Section 1.5 introduced the basic terminology and concepts of object-oriented programming. Everything in Python is an object, so you’ve been using objects constantly throughout this book. Just as houses are built from blueprints, objects are built from classes—one of the core technologies of object-oriented programming. Building a new object from even a large class is simple—you typically write one statement.
You’ve already used lots of classes created by other people. In this chapter you’ll learn how to create your own custom classes. You’ll focus on “crafting valuable classes” that help you meet the requirements of the applications you’ll build. You’ll use object-oriented programming with its core technologies of classes, objects, inheritance and polymorphism. Software applications are becoming larger and more richly functional. Object-oriented programming makes it easier for you to design, implement, test, debug and update such edge-of-the-practice applications. Read Sections 10.1 through 10.9 for a code-intensive introduction to these technologies. Most people can skip Sections 10.10 through 10.15, which provide additional perspectives on these technologies and present additional related features.
The vast majority of object-oriented programming you’ll do in Python is object-based programming in which you primarily create and use objects of existing classes. You’ve been doing this throughout the book with built-in types like int, float, str, list, tuple, dict and set, with Python Standard Library types like Decimal, and with NumPy arrays, Matplotlib Figures and Axes, and pandas Series and DataFrames.
To take maximum advantage of Python you must familiarize yourself with lots of preexisting classes. Over the years, the Python open-source community has crafted an enormous number of valuable classes and packaged them into class libraries. This makes it easy for you to reuse existing classes rather than “reinventing the wheel.” Widely used open-source library classes are more likely to be thoroughly tested, bug free, performance tuned and portable across a wide range of devices, operating systems and Python versions. You’ll find abundant Python libraries on the Internet at sites like GitHub, BitBucket, SourceForge and more—most easily installed with conda or pip. This is a key reason for Python’s popularity. The vast majority of the classes you’ll need are likely to be freely available in open-source libraries.
Classes are new data types. Each Python Standard Library class and third-party library class is a custom type built by someone else. In this chapter, you’ll develop application-specific classes, like CommissionEmployee, Time, Card, DeckOfCards and more. The dozens of chapter exercises challenge you to create additional classes for a wide variety of applications.
Most applications you’ll build for your own use will commonly use either no custom classes or just a few. If you become part of a development team in industry, you may work on applications that contain hundreds, or even thousands, of classes. You can contribute your custom classes to the Python open-source community, but you are not obligated to do so. Organizations often have policies and procedures related to open-sourcing code.

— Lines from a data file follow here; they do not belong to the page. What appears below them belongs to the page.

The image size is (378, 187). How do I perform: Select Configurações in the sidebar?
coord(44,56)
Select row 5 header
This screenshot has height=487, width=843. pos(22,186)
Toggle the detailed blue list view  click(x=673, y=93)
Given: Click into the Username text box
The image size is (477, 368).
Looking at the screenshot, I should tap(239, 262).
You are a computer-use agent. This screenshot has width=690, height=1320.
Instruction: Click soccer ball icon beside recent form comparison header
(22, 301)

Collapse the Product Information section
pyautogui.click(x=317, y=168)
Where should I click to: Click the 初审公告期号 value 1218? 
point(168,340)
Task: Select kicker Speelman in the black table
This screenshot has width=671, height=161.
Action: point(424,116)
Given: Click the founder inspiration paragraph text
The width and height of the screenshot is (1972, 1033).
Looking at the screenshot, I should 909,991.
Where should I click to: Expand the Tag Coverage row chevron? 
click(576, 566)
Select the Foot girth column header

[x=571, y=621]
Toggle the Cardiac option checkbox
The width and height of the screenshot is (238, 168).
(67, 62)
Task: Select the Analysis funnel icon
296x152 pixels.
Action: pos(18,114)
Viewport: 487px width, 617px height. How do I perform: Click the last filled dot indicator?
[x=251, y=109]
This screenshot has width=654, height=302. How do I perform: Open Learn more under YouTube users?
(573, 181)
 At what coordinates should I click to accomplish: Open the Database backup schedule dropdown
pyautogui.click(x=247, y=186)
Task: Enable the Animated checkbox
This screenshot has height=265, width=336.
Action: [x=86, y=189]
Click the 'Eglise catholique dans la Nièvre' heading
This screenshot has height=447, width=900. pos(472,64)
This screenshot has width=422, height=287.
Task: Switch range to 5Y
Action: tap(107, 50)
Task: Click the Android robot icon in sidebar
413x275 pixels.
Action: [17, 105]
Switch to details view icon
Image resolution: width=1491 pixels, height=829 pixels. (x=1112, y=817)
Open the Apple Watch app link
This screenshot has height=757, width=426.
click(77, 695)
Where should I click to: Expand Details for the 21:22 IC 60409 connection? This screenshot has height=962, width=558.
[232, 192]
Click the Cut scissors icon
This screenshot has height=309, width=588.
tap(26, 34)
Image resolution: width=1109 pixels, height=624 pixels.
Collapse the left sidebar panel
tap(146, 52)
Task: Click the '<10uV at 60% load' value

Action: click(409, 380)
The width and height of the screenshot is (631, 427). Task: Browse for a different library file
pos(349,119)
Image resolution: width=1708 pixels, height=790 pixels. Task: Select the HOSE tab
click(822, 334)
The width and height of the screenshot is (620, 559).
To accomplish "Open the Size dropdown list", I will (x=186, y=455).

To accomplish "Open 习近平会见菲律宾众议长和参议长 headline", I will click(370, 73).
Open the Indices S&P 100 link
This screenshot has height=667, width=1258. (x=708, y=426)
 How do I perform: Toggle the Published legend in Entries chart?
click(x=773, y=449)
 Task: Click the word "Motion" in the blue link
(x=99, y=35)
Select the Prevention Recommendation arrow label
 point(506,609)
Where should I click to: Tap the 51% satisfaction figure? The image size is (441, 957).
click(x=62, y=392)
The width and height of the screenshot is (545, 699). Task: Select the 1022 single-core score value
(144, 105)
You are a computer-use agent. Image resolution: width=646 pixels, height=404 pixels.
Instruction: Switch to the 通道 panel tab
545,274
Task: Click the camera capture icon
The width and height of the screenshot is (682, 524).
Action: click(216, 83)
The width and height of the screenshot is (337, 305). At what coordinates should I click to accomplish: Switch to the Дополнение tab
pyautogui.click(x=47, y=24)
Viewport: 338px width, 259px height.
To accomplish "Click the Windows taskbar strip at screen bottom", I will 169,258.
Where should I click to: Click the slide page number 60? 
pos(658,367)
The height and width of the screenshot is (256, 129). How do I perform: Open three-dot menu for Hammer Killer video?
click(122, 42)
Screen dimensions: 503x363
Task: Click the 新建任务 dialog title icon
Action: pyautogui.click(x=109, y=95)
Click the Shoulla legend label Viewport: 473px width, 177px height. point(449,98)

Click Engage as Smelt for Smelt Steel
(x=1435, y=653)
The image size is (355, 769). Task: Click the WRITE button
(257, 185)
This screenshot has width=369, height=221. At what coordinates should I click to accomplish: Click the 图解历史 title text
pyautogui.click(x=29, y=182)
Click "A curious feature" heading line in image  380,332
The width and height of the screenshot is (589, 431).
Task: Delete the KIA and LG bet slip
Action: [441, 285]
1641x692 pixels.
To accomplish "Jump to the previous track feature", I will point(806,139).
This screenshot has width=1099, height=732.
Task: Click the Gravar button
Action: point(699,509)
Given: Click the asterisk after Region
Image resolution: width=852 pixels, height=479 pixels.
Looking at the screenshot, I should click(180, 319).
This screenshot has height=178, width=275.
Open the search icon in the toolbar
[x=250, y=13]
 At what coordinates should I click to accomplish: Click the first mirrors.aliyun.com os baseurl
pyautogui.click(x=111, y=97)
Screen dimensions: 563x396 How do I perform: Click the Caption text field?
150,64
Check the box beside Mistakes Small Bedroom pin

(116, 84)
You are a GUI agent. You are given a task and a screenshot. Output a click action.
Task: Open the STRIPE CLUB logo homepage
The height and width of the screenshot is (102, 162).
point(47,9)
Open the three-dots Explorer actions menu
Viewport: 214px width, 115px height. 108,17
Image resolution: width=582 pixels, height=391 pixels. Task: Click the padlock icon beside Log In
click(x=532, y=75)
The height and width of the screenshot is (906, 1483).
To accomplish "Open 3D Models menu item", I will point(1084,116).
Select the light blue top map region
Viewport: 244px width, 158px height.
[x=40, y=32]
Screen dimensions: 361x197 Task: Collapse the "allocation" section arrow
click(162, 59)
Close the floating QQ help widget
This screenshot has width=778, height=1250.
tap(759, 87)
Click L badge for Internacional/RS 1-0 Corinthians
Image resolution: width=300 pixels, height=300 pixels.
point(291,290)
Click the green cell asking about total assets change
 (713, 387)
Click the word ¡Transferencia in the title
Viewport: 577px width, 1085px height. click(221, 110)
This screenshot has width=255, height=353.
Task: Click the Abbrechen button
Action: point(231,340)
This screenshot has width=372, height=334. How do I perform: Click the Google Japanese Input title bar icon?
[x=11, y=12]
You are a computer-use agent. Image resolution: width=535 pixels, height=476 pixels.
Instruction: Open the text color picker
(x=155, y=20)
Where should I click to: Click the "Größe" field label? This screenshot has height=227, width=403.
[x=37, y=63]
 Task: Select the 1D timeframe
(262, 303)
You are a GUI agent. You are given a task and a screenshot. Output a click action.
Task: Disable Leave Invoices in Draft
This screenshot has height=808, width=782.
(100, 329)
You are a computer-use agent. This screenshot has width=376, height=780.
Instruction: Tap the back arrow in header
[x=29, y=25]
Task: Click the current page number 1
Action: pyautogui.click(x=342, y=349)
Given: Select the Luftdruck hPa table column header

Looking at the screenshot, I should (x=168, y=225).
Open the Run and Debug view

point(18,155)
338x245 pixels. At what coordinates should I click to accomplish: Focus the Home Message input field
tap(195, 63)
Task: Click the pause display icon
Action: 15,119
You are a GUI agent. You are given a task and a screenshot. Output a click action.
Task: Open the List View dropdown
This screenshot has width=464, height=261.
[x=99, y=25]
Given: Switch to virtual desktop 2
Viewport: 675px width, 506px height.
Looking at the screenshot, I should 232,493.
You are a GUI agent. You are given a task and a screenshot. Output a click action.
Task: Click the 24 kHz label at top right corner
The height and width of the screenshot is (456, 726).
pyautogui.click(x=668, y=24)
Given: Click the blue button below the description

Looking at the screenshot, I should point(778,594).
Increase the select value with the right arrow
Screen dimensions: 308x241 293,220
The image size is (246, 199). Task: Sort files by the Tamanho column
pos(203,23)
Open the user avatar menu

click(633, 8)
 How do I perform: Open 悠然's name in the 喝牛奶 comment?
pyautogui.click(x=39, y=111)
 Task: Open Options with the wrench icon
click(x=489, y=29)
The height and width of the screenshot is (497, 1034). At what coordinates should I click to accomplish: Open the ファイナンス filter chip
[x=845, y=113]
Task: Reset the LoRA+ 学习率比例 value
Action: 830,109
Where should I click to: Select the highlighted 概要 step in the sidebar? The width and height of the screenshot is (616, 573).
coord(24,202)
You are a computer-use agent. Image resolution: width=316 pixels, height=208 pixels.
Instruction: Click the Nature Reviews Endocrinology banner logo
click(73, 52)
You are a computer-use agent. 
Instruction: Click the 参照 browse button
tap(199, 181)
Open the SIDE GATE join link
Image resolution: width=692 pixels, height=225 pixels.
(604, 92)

Perhaps most exciting is the notion that new classes can be formed through inheritance and composition from classes in abundant class libraries. Eventually, software will be constructed predominantly from standardized, reusable components just as hardware is constructed from interchangeable parts today. This will help meet the challenges of developing ever more powerful software.
When creating a new class, instead of writing all new code, you can designate that the new class is to be formed initially by inheriting the attributes (variables) and methods (the class version of functions) of a previously defined base class (also called a superclass). The new class is called a derived class (or subclass). After inheriting, you then customize the derived class to meet the specific needs of your application. To minimize the customization effort, you should always try to inherit from the base class that’s closest to your needs. To do that effectively, you should familiarize yourself with the class libraries that are geared to the kinds of applications you’ll be building.
We explain and demonstrate polymorphism, which enables you to conveniently program “in the general” rather than “in the specific.” You simply send the same method call to objects possibly of many different types. Each object responds by “doing the right thing.” So the same method call takes on “many forms,” hence the term “poly-morphism.” We’ll explain how to implement polymorphism through inheritance and a Python feature called duck typing. We’ll explain both and show examples of each.
You’ve already used a random-numbers-based die-rolling simulation and used those techniques to implement the popular dice game craps. Here, we present a card-shuffling-and-dealing simulation, which you can use to implement your favorite card games. You’ll use Matplotlib with attractive public-domain card images to display the full deck of cards both before and after the deck is shuffled. In the exercises, you can implement the popular card games blackjack and solitaire, and evaluate a five-card poker hand.
Python 3.7’s new data classes help you build classes faster by using a more concise notation and by autogenerating portions of the classes. The Python community’s early reaction to data classes has been positive. As with any major new feature, it may take time before it’s widely used. We present class development with both the older and newer technologies.
Other concepts you’ll learn include:
How to specify that certain identifiers should be used only inside a class and not be accessible to clients of the class.
Special methods for creating string representations of your classes’ objects and specifying how objects of your classes work with Python’s built-in operators (a process called operator overloading).
An introduction to the Python exception class hierarchy and creating custom exception classes.
Testing code with the Python Standard Library’s doctest module.
How Python uses namespaces to determine the scopes of identifiers.